*Problem:* Please copy out word for word the part of the records that starts with the line containing "At what (x,y)" and continues through the end of the records, including that first line. Omit the pictures from your answer.

*Rows taken from a dataset:*
━━━━━━━━━━
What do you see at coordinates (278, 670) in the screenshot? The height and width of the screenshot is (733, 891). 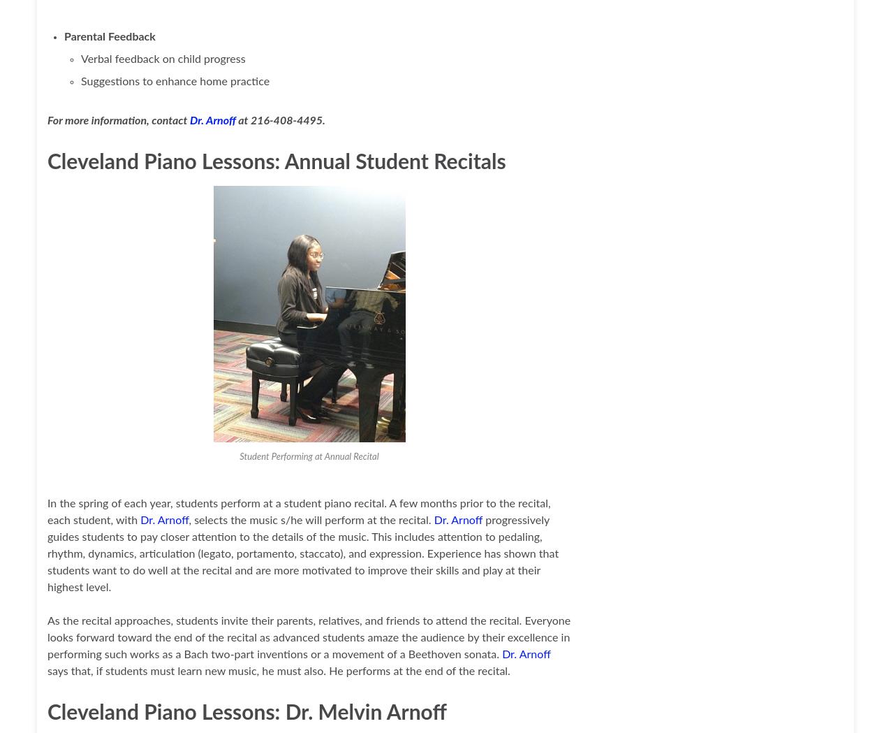 I see `'says that, if students must learn new music, he must also.  He performs at the end of the recital.'` at bounding box center [278, 670].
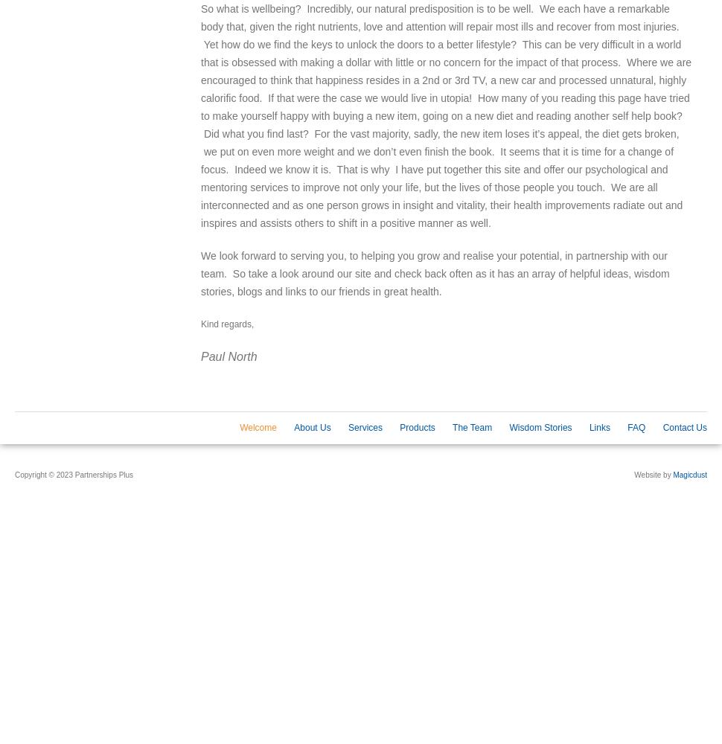 Image resolution: width=722 pixels, height=744 pixels. Describe the element at coordinates (227, 324) in the screenshot. I see `'Kind regards,'` at that location.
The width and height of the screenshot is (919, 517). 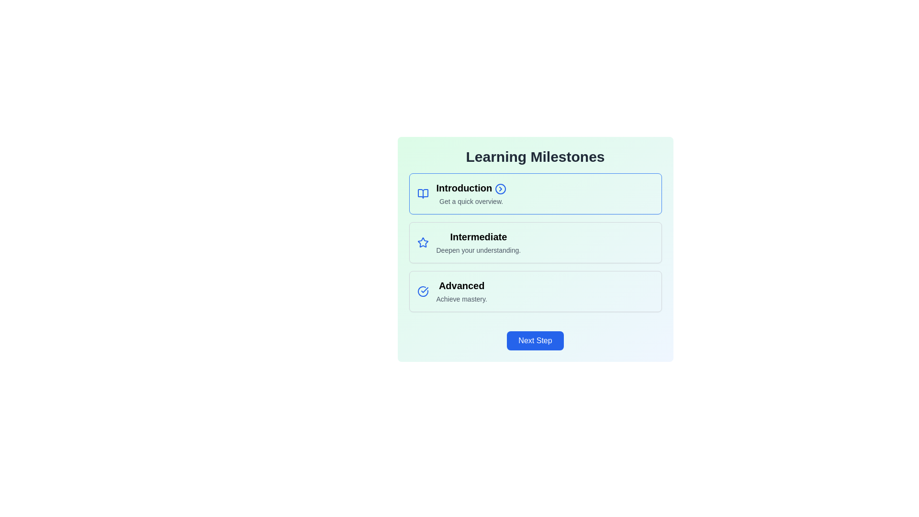 What do you see at coordinates (422, 194) in the screenshot?
I see `the decorative icon representing the 'Introduction' section, located at the top card of the 'Learning Milestones' stack, next to the title 'Introduction'` at bounding box center [422, 194].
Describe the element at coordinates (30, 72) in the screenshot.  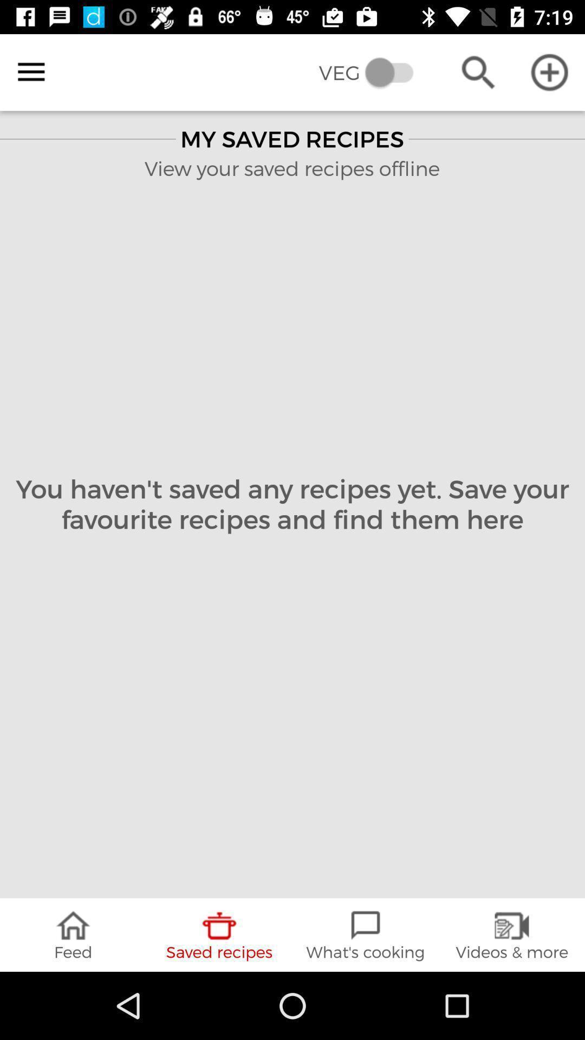
I see `the icon to the left of veg icon` at that location.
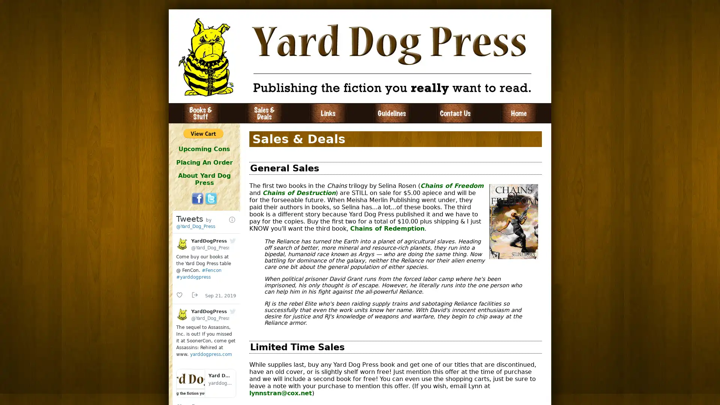 This screenshot has width=720, height=405. I want to click on PayPal - The safer, easier way to pay online, so click(203, 133).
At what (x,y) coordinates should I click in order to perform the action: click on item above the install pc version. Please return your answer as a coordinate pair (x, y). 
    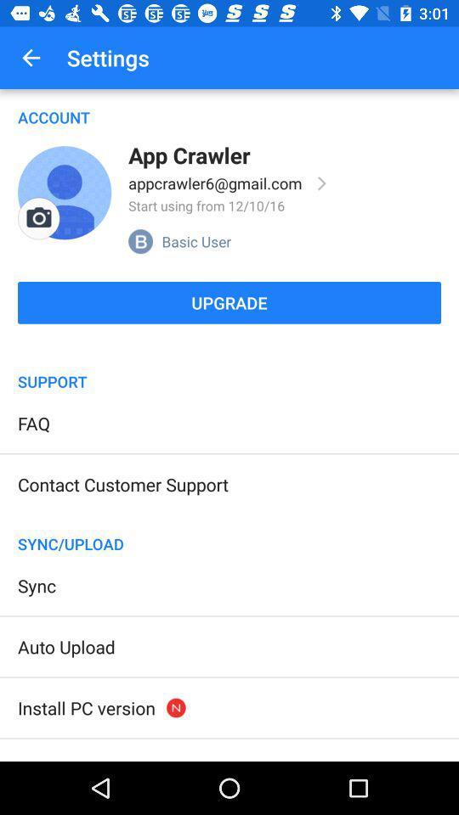
    Looking at the image, I should click on (65, 645).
━━━━━━━━━━
*Solution to this task:*
At what (x,y) coordinates should I click in order to perform the action: click on item above the install pc version. Please return your answer as a coordinate pair (x, y). 
    Looking at the image, I should click on (65, 645).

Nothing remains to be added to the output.